From the material below, copy out each line with the word "outbound" in it.
"""
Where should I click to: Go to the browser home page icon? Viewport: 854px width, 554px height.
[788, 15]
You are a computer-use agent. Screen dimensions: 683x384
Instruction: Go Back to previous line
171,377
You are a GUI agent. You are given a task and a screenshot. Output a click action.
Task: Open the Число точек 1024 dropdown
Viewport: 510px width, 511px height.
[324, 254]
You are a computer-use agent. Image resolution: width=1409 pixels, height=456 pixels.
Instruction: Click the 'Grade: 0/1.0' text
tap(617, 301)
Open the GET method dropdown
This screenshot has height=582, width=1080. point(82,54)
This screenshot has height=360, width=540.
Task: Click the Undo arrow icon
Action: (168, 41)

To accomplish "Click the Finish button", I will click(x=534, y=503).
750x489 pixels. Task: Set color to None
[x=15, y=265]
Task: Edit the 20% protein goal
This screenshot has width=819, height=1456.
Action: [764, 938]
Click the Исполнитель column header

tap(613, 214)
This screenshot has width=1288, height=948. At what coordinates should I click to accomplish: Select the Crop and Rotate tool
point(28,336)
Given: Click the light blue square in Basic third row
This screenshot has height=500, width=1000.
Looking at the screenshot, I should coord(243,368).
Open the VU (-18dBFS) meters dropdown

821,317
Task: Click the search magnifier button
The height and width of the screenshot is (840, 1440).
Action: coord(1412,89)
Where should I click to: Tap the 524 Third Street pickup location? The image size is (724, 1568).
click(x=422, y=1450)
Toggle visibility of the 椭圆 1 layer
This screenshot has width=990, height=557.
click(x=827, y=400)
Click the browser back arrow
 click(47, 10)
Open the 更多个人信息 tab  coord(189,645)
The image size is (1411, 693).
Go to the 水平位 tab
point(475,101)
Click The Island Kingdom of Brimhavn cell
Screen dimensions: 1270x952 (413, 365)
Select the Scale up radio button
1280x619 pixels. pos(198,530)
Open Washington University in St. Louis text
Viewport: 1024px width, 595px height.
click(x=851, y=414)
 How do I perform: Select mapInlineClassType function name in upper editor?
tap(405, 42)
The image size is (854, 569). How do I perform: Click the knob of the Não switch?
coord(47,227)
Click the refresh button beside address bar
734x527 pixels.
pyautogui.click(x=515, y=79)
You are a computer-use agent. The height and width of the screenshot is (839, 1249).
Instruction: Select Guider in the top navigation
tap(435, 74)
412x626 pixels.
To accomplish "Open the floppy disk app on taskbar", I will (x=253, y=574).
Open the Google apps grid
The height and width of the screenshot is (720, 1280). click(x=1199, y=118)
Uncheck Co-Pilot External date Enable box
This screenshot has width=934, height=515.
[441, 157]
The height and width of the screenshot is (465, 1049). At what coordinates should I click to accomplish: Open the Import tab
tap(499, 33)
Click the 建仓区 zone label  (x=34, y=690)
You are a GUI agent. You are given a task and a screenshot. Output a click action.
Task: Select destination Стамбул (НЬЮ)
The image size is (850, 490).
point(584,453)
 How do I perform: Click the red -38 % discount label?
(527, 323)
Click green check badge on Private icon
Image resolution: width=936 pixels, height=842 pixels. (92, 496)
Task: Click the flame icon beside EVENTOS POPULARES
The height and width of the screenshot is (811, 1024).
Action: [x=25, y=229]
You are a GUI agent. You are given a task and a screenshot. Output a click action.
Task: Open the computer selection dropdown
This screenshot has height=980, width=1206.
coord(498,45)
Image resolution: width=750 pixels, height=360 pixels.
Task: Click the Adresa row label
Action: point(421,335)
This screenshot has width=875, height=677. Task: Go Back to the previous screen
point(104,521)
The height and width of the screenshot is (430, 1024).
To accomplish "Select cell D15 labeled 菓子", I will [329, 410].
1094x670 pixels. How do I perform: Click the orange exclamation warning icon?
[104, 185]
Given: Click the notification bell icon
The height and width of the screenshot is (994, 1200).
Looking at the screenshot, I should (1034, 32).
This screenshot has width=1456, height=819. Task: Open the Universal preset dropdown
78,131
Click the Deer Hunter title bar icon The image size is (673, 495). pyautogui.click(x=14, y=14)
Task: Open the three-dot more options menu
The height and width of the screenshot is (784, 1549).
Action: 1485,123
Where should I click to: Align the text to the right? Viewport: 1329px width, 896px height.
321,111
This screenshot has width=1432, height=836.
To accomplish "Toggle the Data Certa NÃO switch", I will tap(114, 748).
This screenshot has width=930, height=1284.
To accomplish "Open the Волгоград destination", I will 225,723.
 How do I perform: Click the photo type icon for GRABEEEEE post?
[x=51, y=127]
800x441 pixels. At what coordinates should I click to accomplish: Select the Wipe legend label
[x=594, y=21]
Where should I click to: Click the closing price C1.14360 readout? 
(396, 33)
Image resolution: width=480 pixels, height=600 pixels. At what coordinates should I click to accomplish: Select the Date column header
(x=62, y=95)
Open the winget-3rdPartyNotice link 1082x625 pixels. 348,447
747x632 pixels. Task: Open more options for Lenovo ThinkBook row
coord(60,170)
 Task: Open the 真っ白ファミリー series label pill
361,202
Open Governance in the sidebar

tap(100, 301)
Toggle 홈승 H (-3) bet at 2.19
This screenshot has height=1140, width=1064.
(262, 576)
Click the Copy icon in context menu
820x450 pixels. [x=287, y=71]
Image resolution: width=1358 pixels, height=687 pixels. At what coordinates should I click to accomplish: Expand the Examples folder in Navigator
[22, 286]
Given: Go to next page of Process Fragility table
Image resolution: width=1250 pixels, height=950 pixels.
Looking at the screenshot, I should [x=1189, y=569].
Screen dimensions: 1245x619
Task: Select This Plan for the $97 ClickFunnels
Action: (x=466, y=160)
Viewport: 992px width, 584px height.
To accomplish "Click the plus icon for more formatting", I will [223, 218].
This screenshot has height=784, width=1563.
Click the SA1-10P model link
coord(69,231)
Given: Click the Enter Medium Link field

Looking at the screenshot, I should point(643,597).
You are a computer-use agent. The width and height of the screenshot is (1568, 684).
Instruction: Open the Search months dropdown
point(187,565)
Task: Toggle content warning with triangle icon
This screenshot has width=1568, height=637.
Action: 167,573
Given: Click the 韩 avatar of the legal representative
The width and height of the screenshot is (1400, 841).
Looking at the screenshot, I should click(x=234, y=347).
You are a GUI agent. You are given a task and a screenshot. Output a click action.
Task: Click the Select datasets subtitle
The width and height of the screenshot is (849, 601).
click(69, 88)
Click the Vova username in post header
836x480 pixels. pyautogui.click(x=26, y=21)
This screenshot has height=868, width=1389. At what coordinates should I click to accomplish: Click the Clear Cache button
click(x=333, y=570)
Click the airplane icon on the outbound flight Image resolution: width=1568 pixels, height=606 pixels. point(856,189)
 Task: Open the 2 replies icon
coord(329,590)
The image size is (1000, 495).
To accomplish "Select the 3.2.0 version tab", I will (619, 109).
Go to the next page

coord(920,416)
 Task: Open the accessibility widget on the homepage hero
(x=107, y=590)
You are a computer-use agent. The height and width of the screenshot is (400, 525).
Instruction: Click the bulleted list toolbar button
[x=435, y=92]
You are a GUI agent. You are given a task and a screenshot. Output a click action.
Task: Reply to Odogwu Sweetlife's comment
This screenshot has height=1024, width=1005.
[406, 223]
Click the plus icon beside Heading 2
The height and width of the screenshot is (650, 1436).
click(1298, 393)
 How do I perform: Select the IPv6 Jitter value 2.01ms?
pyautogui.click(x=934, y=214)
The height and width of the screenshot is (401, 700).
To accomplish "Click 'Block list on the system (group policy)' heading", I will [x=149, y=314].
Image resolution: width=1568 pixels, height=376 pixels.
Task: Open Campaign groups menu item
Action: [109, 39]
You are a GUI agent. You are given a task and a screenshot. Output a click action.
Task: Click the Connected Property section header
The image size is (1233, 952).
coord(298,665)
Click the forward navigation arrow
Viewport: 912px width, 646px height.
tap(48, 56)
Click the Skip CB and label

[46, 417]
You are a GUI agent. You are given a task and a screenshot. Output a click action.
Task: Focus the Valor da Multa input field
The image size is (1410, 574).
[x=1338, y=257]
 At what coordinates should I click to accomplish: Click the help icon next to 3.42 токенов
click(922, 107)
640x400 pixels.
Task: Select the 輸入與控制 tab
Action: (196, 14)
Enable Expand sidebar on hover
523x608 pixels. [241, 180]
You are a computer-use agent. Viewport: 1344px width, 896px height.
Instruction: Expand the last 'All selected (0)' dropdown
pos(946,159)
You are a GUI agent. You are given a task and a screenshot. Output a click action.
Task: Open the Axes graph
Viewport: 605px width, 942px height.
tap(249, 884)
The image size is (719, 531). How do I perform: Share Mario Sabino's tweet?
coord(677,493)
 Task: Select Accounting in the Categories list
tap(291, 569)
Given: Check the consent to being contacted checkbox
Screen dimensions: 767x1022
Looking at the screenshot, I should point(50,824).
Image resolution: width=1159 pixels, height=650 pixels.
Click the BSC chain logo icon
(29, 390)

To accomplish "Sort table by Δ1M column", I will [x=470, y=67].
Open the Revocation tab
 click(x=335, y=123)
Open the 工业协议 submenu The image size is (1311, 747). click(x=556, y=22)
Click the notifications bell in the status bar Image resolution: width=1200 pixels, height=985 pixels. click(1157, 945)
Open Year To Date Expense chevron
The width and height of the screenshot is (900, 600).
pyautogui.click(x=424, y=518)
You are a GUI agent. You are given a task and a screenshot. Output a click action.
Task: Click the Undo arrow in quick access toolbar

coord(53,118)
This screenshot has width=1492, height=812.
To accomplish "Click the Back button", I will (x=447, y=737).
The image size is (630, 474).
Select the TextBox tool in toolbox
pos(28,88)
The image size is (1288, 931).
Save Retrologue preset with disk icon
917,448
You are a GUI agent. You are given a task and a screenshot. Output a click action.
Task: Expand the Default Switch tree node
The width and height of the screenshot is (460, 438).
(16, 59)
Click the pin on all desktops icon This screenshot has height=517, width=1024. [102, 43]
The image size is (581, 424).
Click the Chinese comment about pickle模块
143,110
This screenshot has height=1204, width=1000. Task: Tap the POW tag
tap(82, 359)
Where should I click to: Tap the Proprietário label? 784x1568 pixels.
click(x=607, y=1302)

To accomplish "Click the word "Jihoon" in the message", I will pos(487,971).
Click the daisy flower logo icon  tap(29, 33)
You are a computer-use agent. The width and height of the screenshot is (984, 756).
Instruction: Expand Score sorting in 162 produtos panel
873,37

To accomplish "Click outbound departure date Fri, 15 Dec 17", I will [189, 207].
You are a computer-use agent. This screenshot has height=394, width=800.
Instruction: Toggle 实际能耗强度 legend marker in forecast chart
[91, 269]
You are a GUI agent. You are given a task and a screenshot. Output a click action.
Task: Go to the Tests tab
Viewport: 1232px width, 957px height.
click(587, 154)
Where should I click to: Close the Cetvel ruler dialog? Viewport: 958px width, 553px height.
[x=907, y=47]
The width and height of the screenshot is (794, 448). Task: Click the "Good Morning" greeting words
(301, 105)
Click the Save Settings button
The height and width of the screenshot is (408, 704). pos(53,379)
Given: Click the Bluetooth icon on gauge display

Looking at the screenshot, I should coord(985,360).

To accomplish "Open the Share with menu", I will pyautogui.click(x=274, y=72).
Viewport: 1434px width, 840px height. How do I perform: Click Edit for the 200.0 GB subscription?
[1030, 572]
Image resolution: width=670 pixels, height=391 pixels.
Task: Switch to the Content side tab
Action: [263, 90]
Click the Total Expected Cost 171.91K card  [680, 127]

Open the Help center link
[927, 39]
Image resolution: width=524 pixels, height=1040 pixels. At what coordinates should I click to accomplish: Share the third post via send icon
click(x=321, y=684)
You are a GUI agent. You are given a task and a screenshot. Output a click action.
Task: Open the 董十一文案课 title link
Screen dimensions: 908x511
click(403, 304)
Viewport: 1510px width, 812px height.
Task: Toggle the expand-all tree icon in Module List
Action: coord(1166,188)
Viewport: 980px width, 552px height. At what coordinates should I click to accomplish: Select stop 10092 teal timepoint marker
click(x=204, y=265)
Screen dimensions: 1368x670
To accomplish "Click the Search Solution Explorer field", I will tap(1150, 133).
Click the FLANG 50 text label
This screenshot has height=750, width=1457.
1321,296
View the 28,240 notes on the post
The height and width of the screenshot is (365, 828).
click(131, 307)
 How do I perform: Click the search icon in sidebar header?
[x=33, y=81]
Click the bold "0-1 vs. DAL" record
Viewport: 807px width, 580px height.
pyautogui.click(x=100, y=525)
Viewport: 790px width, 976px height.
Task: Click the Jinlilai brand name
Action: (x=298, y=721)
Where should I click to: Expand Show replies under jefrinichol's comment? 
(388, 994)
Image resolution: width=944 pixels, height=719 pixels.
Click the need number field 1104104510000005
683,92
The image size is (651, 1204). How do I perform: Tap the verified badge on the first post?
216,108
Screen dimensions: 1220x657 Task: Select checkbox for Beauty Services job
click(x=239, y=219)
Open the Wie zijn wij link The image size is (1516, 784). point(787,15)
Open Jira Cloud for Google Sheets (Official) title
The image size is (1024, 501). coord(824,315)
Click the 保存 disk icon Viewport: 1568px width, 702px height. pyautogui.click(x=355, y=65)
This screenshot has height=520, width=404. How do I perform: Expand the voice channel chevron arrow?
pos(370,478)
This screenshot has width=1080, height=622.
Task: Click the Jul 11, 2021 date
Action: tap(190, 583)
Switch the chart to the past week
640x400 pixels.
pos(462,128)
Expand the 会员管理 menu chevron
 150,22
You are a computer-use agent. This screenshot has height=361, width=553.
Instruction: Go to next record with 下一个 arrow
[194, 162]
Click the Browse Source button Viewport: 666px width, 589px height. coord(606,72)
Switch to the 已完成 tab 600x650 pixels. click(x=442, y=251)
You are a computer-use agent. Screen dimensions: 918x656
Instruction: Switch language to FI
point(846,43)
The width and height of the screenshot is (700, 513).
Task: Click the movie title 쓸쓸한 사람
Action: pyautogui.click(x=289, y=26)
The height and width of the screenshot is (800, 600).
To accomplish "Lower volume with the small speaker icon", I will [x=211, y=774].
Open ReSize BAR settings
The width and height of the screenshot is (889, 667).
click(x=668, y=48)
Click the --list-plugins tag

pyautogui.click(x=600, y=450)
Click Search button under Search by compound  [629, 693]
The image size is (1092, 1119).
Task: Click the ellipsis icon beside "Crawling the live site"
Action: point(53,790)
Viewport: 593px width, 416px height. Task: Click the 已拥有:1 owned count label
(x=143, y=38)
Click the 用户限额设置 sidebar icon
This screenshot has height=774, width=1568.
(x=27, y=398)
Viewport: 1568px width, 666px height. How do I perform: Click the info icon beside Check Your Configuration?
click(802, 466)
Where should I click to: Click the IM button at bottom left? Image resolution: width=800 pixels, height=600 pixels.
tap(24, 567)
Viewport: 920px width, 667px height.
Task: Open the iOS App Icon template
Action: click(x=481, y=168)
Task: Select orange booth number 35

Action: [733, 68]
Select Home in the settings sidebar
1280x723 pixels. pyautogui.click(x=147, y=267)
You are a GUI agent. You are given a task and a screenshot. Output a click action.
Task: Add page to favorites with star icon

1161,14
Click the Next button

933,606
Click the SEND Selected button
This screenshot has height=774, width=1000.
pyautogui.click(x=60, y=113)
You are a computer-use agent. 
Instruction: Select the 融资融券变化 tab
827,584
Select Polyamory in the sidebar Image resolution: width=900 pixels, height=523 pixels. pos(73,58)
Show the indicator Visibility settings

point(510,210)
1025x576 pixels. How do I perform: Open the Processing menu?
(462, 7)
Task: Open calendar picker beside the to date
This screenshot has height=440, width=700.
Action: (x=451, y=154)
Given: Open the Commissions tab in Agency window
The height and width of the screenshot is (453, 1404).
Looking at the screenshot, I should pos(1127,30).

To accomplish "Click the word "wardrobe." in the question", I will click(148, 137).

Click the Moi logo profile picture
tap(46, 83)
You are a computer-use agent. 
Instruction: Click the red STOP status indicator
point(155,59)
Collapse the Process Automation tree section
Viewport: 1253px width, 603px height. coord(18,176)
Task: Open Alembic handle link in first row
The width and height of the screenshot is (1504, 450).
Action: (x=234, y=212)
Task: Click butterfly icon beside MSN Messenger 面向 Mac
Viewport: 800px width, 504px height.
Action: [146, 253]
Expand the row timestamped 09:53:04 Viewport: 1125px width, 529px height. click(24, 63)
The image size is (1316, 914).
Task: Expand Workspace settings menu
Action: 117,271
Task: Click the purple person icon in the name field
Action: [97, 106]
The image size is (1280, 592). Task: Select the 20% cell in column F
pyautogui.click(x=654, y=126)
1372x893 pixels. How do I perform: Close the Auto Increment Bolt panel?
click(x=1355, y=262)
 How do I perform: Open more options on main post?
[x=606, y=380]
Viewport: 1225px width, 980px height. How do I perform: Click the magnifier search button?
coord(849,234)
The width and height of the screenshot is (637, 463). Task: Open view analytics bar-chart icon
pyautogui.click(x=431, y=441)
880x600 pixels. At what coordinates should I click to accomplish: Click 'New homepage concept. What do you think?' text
"""
#### WRITTEN REPLY
Click the airplane icon on the outbound flight Image resolution: width=1568 pixels, height=606 pixels. point(856,189)
To accomplish "Click outbound departure date Fri, 15 Dec 17", I will [189, 207].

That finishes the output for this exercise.